Text for analysis
Polish singer-songwriter

Rafał Stanisław Kamiński (Polish pronunciation: ; born 8 November 1990), known professionally as Ralph Kaminski, is a Polish singer-songwriter, record producer and multi-instrumentalist. His works are often characterized by experimentation with musical styles, including alternative pop and chamber music. He received two Fryderyk Awards at the 2022 Fryderyk Awards Gala as well as Best Polish Act at the 2022 MTV Europe Music Awards.

== Early life ==
He was born and raised in Jasło in southern Poland. His mother is a teacher. He has a younger brother, Wiktor. His cousin is a fellow singer Michał Szpak, Kaminski himself confirmed this on the Kuba Wojewódzki talk show.

He developed an interest in music as a child. At the age of 11, Kaminski started attending vocal classes at the Jasło Cultural Centre. He studied art and music before embarking on a professional career as a musician in 2010. Kaminski graduated from the Jazz and Popular Music Department at the Stanisław Moniuszko Academy of Music in Gdańsk. He also studied at the Pop Department of Codarts University for the Arts in Rotterdam. In 2010, he composed his first song entitled "The Hill". In 2011, he performed the song at the International Carpathia Festival and won the Grand Prix. In 2012, he released his first single "Don't Know Why" and one year later started performing with his band consisting of seven members called My Best Band in the World.

Dataset extract
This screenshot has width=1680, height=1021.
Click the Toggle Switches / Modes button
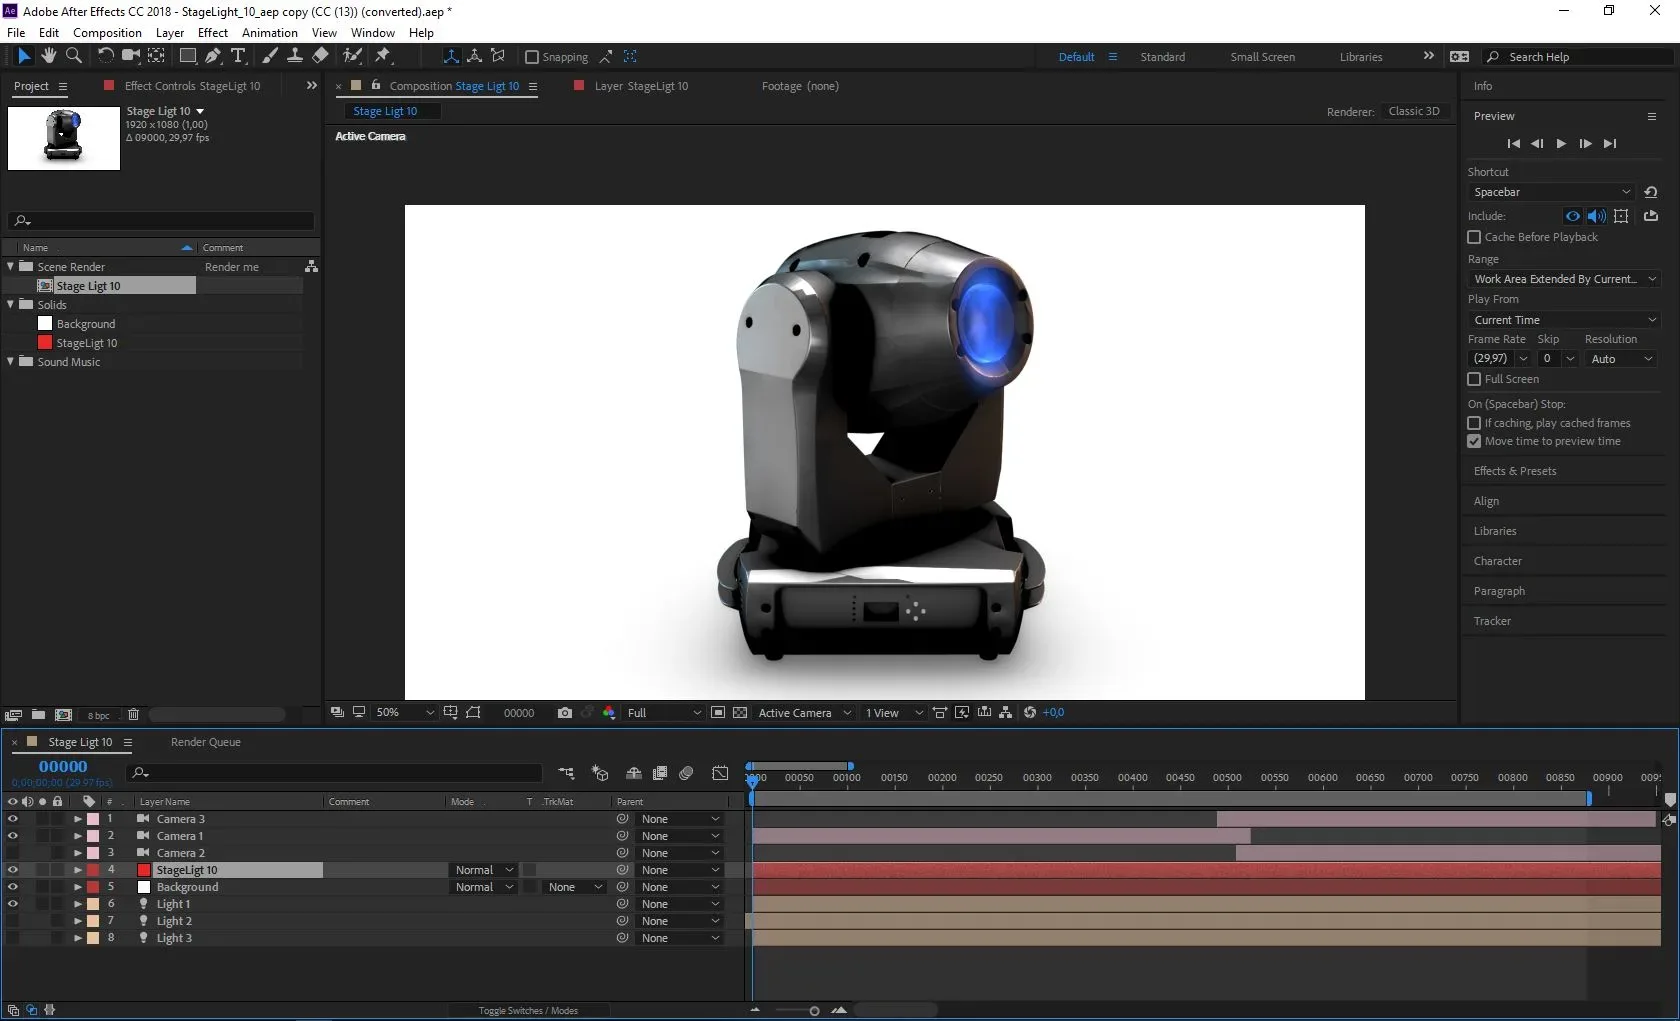point(528,1011)
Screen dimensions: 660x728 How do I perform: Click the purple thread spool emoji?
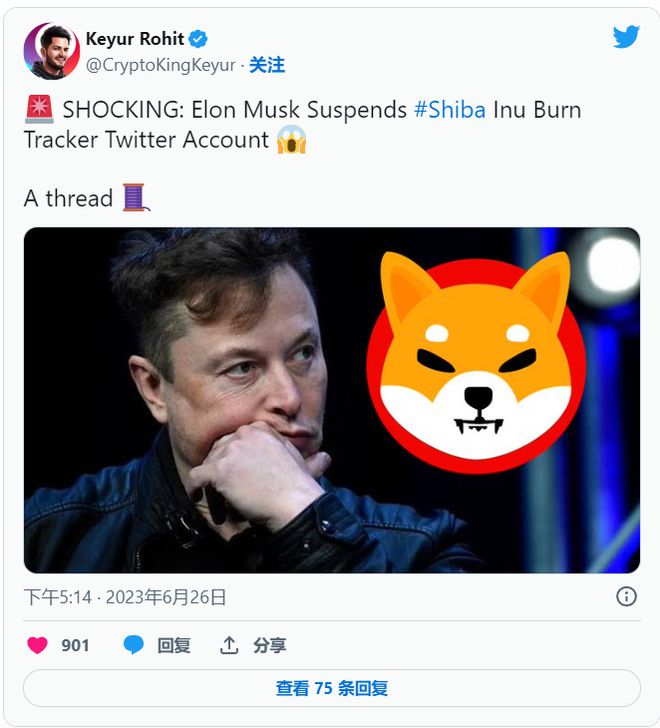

Exercises
**a)** Say whether each statement agrees with the text about Ralph Kaminski: (i) he was born in Jasło; (ii) he composed "The Hill" in 2011; (iii) his mother is a singer. For each, answer yes or no and quote the words from the text that settle it.
**b)** Repeat the part of the text about Ralph Kaminski word for word, starting at "He developed an" and ending at "in the World.".

Answers per task
**a)**
(i) Yes: "He was born and raised in Jasło in southern Poland."
(ii) No: "In 2010, he composed his first song entitled "The Hill"."
(iii) No: "His mother is a teacher."

**b)**
He developed an interest in music as a child. At the age of 11, Kaminski started attending vocal classes at the Jasło Cultural Centre. He studied art and music before embarking on a professional career as a musician in 2010. Kaminski graduated from the Jazz and Popular Music Department at the Stanisław Moniuszko Academy of Music in Gdańsk. He also studied at the Pop Department of Codarts University for the Arts in Rotterdam. In 2010, he composed his first song entitled "The Hill". In 2011, he performed the song at the International Carpathia Festival and won the Grand Prix. In 2012, he released his first single "Don't Know Why" and one year later started performing with his band consisting of seven members called My Best Band in the World.